Note that most of these also appear on heart-healthy diets.
posted by Ardiril at 12:39 PM



Cite, Ardiril? I'm really interested in understanding this stuff (and many of those foods are a big part of my diet). :)
posted by blurker at 1:04 PM on May 16, 2012 [2 favorites]


It's tough because while the concept can be expressed fairly simply, it doesn't make it easy to do.

At risk of offending the Breakfast Council Creeps, I would suggest a 16/8 Intermittent Fasting schedule to resolve a myriad of issues. Skip breakfast, eat a regular lunch, try not to snack until dinner, eat dinner 6-7, and at 8pm you're done eating for the night. Depending on your bad habits, you could drop a whole lot of weight doing this.
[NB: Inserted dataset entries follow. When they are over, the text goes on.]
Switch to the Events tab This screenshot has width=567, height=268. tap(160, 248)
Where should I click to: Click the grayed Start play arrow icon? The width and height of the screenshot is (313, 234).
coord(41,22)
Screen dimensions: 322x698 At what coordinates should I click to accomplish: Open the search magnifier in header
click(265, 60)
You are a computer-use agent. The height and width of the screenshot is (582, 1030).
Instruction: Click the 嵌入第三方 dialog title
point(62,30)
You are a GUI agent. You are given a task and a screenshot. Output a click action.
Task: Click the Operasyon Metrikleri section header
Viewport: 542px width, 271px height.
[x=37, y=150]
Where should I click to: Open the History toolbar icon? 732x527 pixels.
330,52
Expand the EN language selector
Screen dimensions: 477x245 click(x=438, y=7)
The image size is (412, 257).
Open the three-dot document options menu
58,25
It's EASY because there's no menu planning, and you don't have to change anything you do other than just eat lunch and dinner. For truly effective results, combine with the advanced assessment and feedback tools I mentioned previously.
posted by mikelieman at 1:06 PM on May 16, 2012 [3 favorites]


I actually think that eat less, exercise more is exactly the wrong thing to be telling fat people.
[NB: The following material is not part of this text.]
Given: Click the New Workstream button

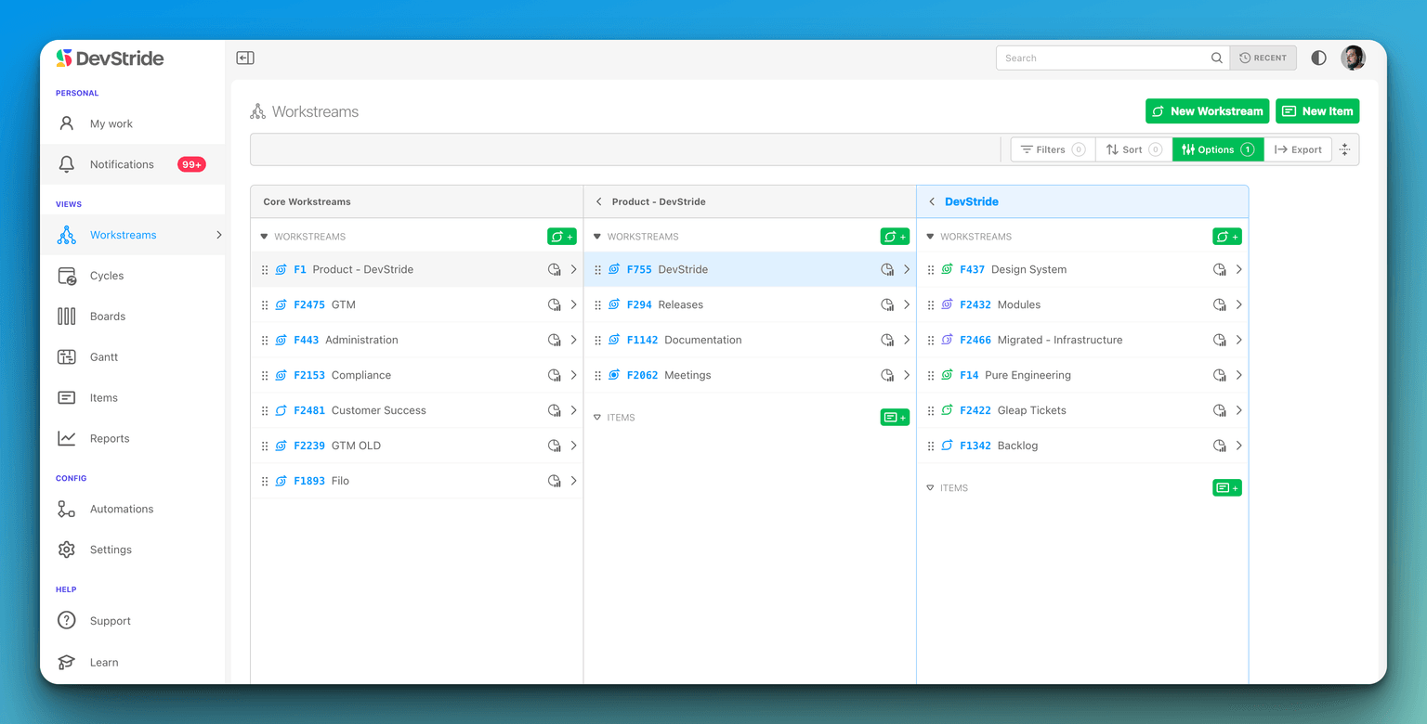Looking at the screenshot, I should click(1207, 111).
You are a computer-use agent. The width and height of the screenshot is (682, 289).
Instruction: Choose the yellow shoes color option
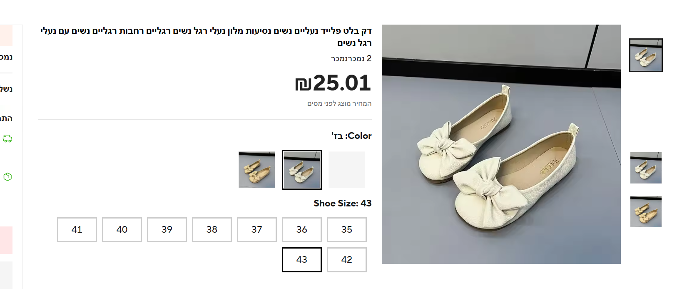257,170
Not when they are clearly overeating. And not when it is accompanied by counsel on healthier foods that improve satiety as you state, and not when you discuss the importance of treating the feeling of hunger as a sign of good health and not something that needs constant amelioration like an itch to be scratched.

And on and on and on and fucking on, because all this was never dealt with before the age of ten when it might have had an impact.
posted by docpops at 1:07 PM on May 16, 2012 [3 favorites]
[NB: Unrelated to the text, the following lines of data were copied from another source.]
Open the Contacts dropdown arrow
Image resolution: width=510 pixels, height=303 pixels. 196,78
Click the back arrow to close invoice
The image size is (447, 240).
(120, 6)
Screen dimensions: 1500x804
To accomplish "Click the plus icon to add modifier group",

With respect, docpops, it's not a circus of distraction at all -- it's something that people fundamentally need to understand if we're going to do anything about this obesity problem that faces the US today. As long as people keep repeating, it's calories in = calories out, just eat less and exercise more, without taking a close look at the optimal macronutrient composition of good diets, we're going to continue to have this problem and obesity rates will continue to rise. I honestly did not require any great willpower to lose 60 pounds -- when I started eating the right things, my body just felt more full and I had less appetite. Losing weight actually became easy.
posted by peacheater at 1:07 PM on May 16, 2012 [2 favorites]


Well, to be fair some people just don't have an intuitive sense of the effect the choices they make has on their weight. And advocating that they make changes without advocating for lifelong assessment and feedback from those changes doesn't sound optimal.

Step 1: Buy a scale

Step 2: Learn to zero it.

Step 3: Get on it every morning, and use the raw data to derive your $DAILY_RATE_OF_WEIGHT_CHANGE.

Step 4: Consider your $DROWC when making choices today.

Step 5: Goto step 3

Think of weight management like diabetes management. You're going to do it for the rest of your life.
posted by mikelieman at 1:10 PM on May 16, 2012 [4 favorites]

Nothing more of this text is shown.